**Exercise**
Please transcribe the entries exactly and omit the images they contain.

**Listed records**
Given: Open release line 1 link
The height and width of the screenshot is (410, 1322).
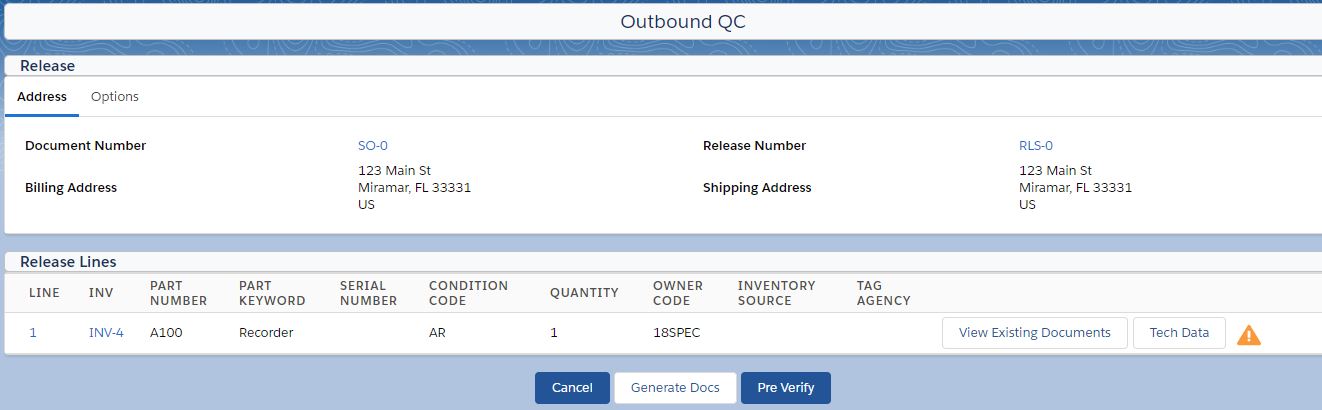Looking at the screenshot, I should [x=33, y=333].
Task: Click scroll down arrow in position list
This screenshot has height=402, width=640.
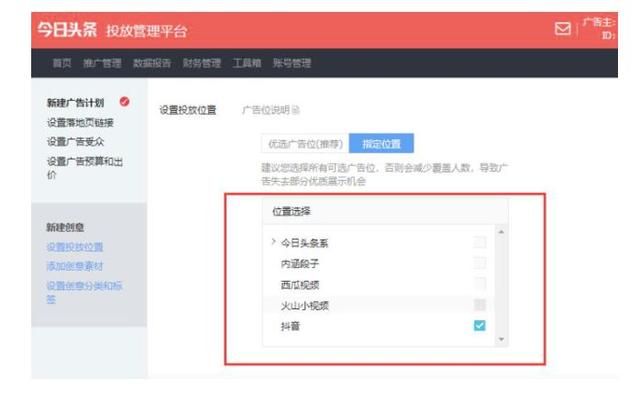Action: coord(500,340)
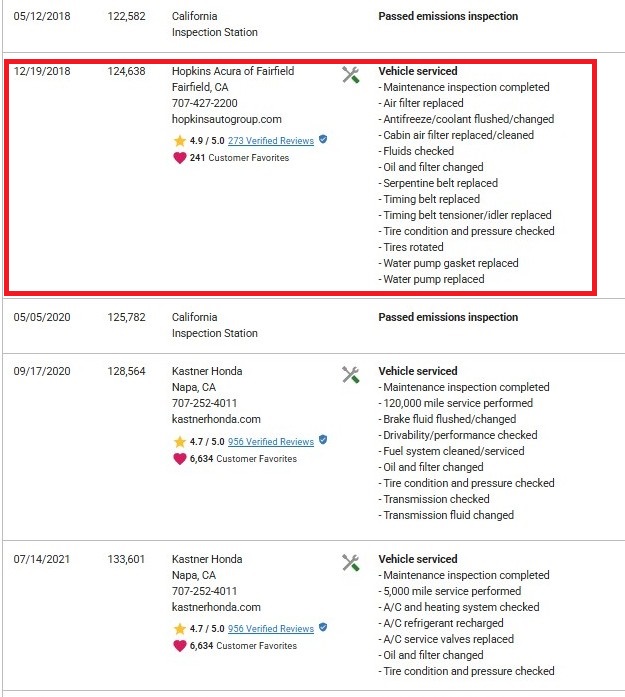
Task: Click the 12/19/2018 service date
Action: coord(42,71)
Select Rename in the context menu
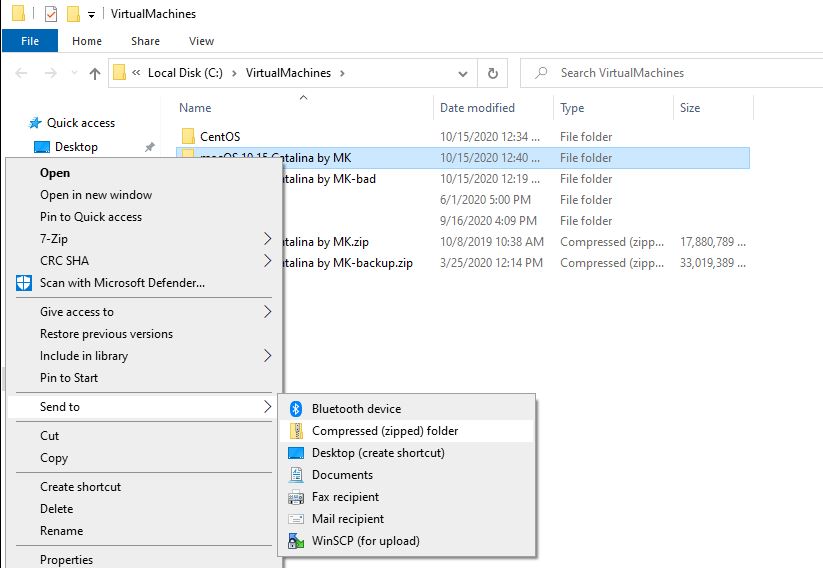The height and width of the screenshot is (568, 823). coord(61,531)
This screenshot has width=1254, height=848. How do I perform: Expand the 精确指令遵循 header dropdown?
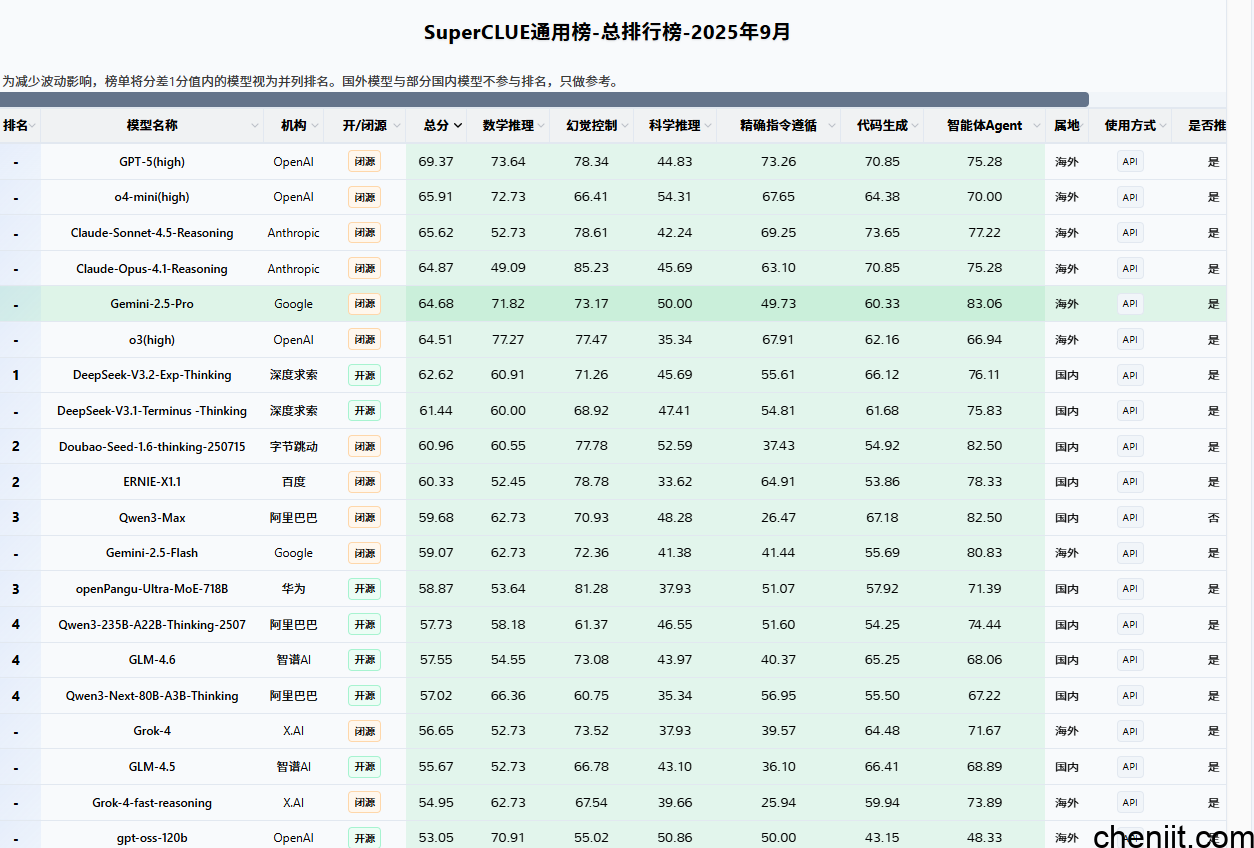pos(831,126)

**Reply**
Given: Open release line 1 link
The height and width of the screenshot is (410, 1322).
Looking at the screenshot, I should [x=33, y=333].
Task: Click scroll down arrow in position list
This screenshot has height=402, width=640.
Action: coord(500,340)
Task: Click the 12/19/2018 service date
Action: coord(42,71)
Select Rename in the context menu
The height and width of the screenshot is (568, 823). coord(61,531)
This screenshot has width=1254, height=848. How do I perform: Expand the 精确指令遵循 header dropdown?
pos(831,126)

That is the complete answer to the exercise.